Oh yeah, it’s all fun and games until the impacted bowels get yah.
I’m with Dave Chapelle. Nuttin’ against da ghey, but buttsecks is gross.
[re=427024]Crank Tango[/re]: We just don’t share the details with THE ENTIRE FREAKIN’ PLANET!
[re=427116]proudgrampa[/re]: The fuck y’all don’t.
You can’t hardly read a news site anymore or watch tv without teh str8s talking about pussy and tits and whatever. Damn near every HBO series I ever watched was 40% teh str8 sects. Primetime tv today is like what XXX “stag films” of the 70s were.
Ya don’t “share details”. Shyt. You all CRAVE to tell the details.

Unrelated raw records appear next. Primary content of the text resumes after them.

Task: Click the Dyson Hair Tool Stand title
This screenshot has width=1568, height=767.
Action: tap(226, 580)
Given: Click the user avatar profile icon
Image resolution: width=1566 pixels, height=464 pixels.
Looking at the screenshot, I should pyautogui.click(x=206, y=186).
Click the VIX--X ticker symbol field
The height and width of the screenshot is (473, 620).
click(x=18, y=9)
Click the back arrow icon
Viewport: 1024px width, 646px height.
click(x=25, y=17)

[re=427114]Atlas Spanked[/re]: I’m cool with folks being grossed out with buttsecks. Dif’rent strokes and all that, but, just let me state for the record, you don’t fuck somebody in the bowels.
[re=427124]NopantsMcGee[/re]: ahahaha I think proudgrampa meant that as an old, not as a str8.

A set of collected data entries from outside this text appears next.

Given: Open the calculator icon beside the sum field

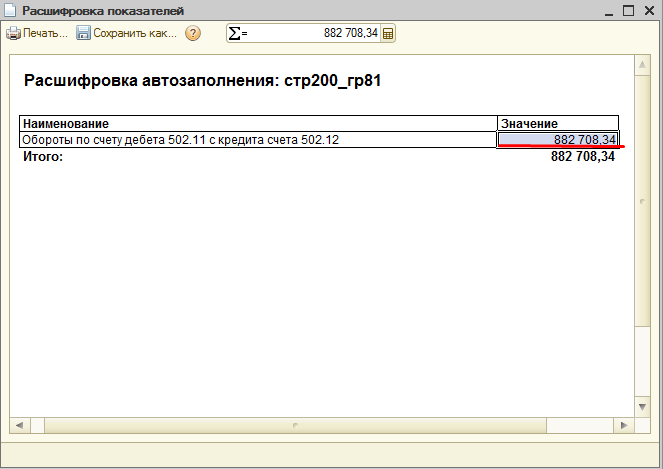Looking at the screenshot, I should tap(388, 33).
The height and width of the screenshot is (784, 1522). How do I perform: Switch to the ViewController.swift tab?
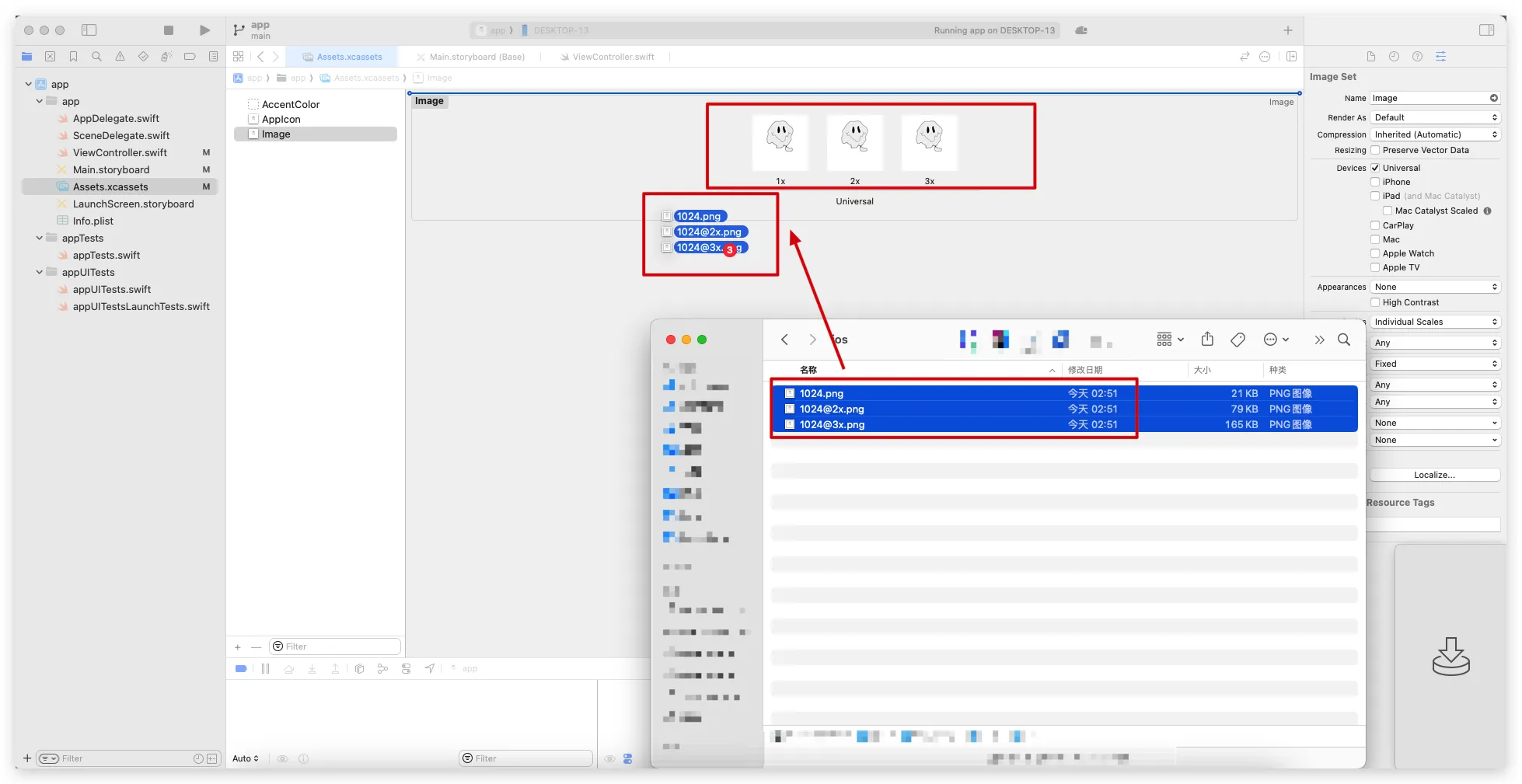click(613, 57)
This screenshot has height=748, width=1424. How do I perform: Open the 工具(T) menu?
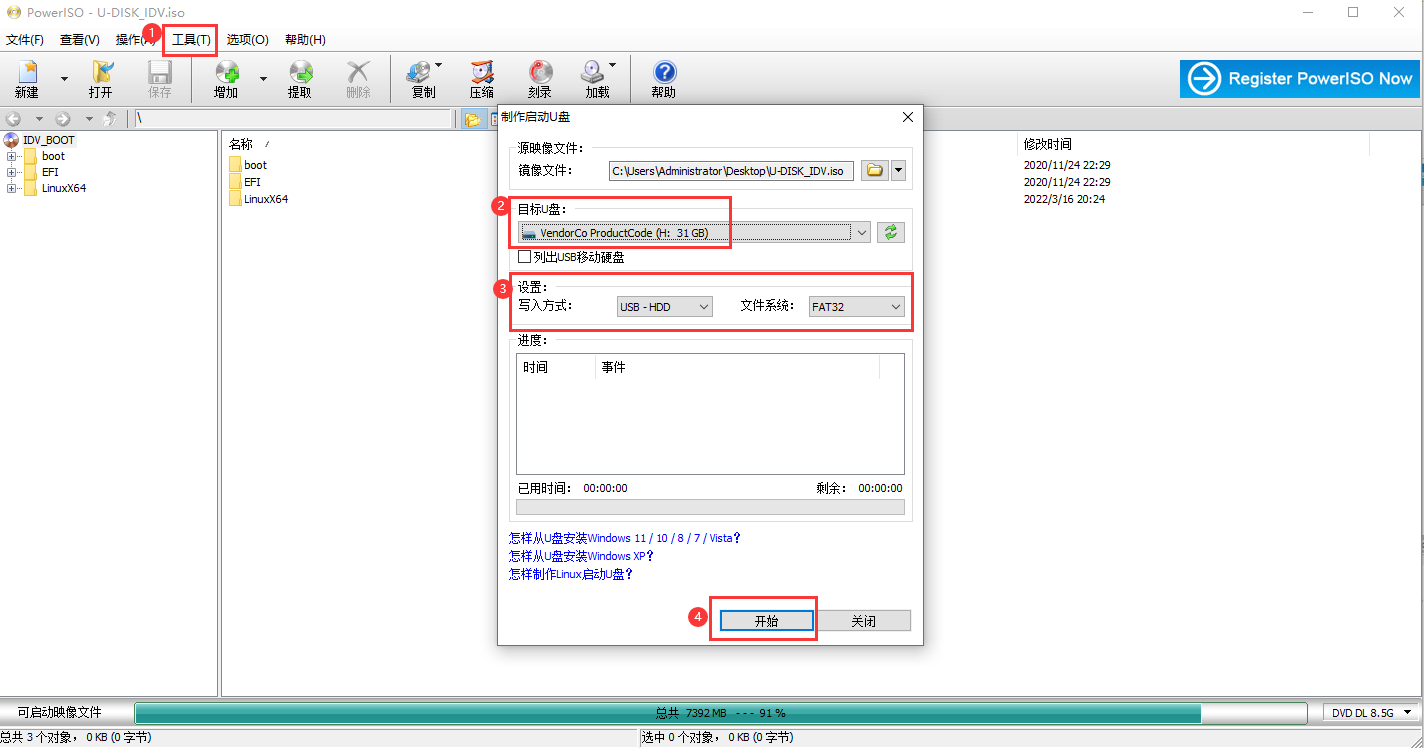191,40
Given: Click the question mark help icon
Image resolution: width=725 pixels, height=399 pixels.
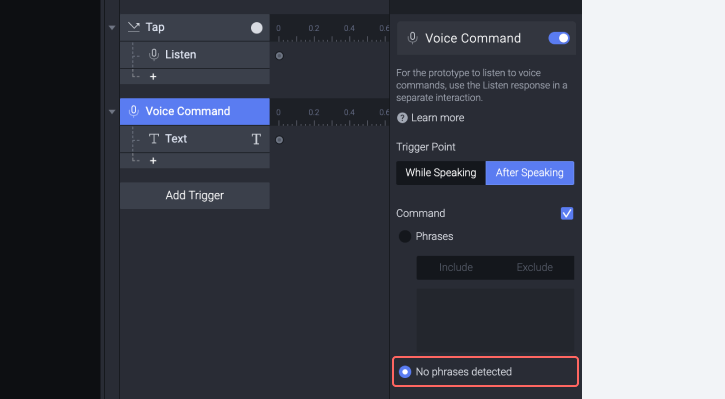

[re=427046]aleks[/re]: Wow. That’s deep man. Piss off now.
Today, we are all dancing bananas with “PENIS” signs.
le barf?
[re=426693]tiny mexican[/re]: Yes, Sully is a bottom. Once on the Bill Maher show, he said that his “husband” kept his ego in check. That would make Sully the uh,”wife.” Maher and his other guests just looked at Sully when he said that. Then they wisely changed the subject.
[re=427228]Aurelio[/re]: I don’t think that’s quite how the nomenclature works in same-sex households. In fact, the whole point of a male homosexual household is not to have a, uh, “wife.”
“So messy!”
What, no one took this one yet?
Oh GOD, JIM, you are horrible! I did not want to ever think about Andrew fucking sullival As I collapsing on anyone’s arms with final orgasm. I should just shoot myself now.
Wait a minute. The guy said “12 hours of passion” that ended with an orgasm. They could have been at a bluegrass festival comparing tattooes and chewin’ the Skoal. but probably not.
Bragging about a craigslist PnP hookup…Classy, Andrew.
[re=427037]jojoT[/re]: how do you know he wasn’t dead to begin with?
I’d just like to add my Fuck You to the chorus. There it is.
[re=426968]Prommie[/re]: Second this. Though, I add that, for me, this is TMI regardless of whether one is gay or straight for what’s supposed to be a social/political blog. It’s like he’s braggin (like always), and it just turns everything else off. And, if by 12 hours he meant 11 hours, 58 minutes of foreplay/dirty talk and 2 minutes of fucking, yeah; he had “12″ hours of passion.